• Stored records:

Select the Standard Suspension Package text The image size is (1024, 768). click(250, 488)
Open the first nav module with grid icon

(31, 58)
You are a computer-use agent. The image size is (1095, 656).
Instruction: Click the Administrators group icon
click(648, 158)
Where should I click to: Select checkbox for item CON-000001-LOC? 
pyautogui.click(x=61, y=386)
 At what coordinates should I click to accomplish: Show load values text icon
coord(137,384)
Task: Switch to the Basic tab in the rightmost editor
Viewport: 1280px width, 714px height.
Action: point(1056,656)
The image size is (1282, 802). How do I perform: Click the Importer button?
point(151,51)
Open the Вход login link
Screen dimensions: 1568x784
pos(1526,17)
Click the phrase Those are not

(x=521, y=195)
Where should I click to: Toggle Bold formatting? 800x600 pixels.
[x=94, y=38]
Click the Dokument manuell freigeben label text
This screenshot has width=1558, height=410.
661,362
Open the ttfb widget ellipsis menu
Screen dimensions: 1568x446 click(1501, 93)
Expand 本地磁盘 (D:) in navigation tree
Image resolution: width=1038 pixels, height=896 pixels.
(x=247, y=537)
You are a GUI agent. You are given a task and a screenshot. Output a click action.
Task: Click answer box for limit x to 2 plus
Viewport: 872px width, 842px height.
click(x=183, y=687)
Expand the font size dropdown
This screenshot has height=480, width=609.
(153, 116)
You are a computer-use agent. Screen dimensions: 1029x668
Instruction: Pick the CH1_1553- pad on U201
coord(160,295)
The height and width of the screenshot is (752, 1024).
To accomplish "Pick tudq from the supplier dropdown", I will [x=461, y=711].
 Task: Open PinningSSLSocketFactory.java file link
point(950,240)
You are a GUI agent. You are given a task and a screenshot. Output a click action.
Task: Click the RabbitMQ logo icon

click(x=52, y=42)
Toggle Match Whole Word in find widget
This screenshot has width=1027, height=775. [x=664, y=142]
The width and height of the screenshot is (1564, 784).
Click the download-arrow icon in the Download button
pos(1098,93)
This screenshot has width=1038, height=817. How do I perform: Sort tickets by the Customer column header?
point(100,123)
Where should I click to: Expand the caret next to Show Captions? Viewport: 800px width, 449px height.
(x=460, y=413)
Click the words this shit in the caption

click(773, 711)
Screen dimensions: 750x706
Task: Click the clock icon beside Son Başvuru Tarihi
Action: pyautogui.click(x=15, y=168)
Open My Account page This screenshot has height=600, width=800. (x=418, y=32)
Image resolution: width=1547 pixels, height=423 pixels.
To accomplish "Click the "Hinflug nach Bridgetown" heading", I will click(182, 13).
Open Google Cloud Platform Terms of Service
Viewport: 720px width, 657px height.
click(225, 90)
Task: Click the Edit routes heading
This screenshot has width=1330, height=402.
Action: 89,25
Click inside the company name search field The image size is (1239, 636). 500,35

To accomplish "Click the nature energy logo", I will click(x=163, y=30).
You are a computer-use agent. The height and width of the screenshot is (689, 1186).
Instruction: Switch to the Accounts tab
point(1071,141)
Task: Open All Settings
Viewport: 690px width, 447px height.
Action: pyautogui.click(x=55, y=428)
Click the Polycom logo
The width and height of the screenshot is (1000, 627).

• WHAT THIS TASK INVOLVES:
Every entry above needs to be copied exactly.

• TASK RESULT:
Select the Standard Suspension Package text The image size is (1024, 768). click(250, 488)
Open the first nav module with grid icon

(31, 58)
You are a computer-use agent. The image size is (1095, 656).
Instruction: Click the Administrators group icon
click(648, 158)
Where should I click to: Select checkbox for item CON-000001-LOC? 
pyautogui.click(x=61, y=386)
 At what coordinates should I click to accomplish: Show load values text icon
coord(137,384)
Task: Switch to the Basic tab in the rightmost editor
Viewport: 1280px width, 714px height.
Action: point(1056,656)
The image size is (1282, 802). How do I perform: Click the Importer button?
point(151,51)
Open the Вход login link
Screen dimensions: 1568x784
pos(1526,17)
Click the phrase Those are not

(x=521, y=195)
Where should I click to: Toggle Bold formatting? 800x600 pixels.
[x=94, y=38]
Click the Dokument manuell freigeben label text
This screenshot has width=1558, height=410.
661,362
Open the ttfb widget ellipsis menu
Screen dimensions: 1568x446 click(1501, 93)
Expand 本地磁盘 (D:) in navigation tree
Image resolution: width=1038 pixels, height=896 pixels.
(x=247, y=537)
You are a GUI agent. You are given a task and a screenshot. Output a click action.
Task: Click answer box for limit x to 2 plus
Viewport: 872px width, 842px height.
click(x=183, y=687)
Expand the font size dropdown
This screenshot has height=480, width=609.
(153, 116)
You are a computer-use agent. Screen dimensions: 1029x668
Instruction: Pick the CH1_1553- pad on U201
coord(160,295)
The height and width of the screenshot is (752, 1024).
To accomplish "Pick tudq from the supplier dropdown", I will [x=461, y=711].
 Task: Open PinningSSLSocketFactory.java file link
point(950,240)
You are a GUI agent. You are given a task and a screenshot. Output a click action.
Task: Click the RabbitMQ logo icon

click(x=52, y=42)
Toggle Match Whole Word in find widget
This screenshot has width=1027, height=775. [x=664, y=142]
The width and height of the screenshot is (1564, 784).
Click the download-arrow icon in the Download button
pos(1098,93)
This screenshot has width=1038, height=817. How do I perform: Sort tickets by the Customer column header?
point(100,123)
Where should I click to: Expand the caret next to Show Captions? Viewport: 800px width, 449px height.
(x=460, y=413)
Click the words this shit in the caption

click(773, 711)
Screen dimensions: 750x706
Task: Click the clock icon beside Son Başvuru Tarihi
Action: pyautogui.click(x=15, y=168)
Open My Account page This screenshot has height=600, width=800. (x=418, y=32)
Image resolution: width=1547 pixels, height=423 pixels.
To accomplish "Click the "Hinflug nach Bridgetown" heading", I will click(182, 13).
Open Google Cloud Platform Terms of Service
Viewport: 720px width, 657px height.
click(225, 90)
Task: Click the Edit routes heading
This screenshot has width=1330, height=402.
Action: 89,25
Click inside the company name search field The image size is (1239, 636). 500,35

To accomplish "Click the nature energy logo", I will click(x=163, y=30).
You are a computer-use agent. The height and width of the screenshot is (689, 1186).
Instruction: Switch to the Accounts tab
point(1071,141)
Task: Open All Settings
Viewport: 690px width, 447px height.
Action: pyautogui.click(x=55, y=428)
Click the Polycom logo
The width and height of the screenshot is (1000, 627).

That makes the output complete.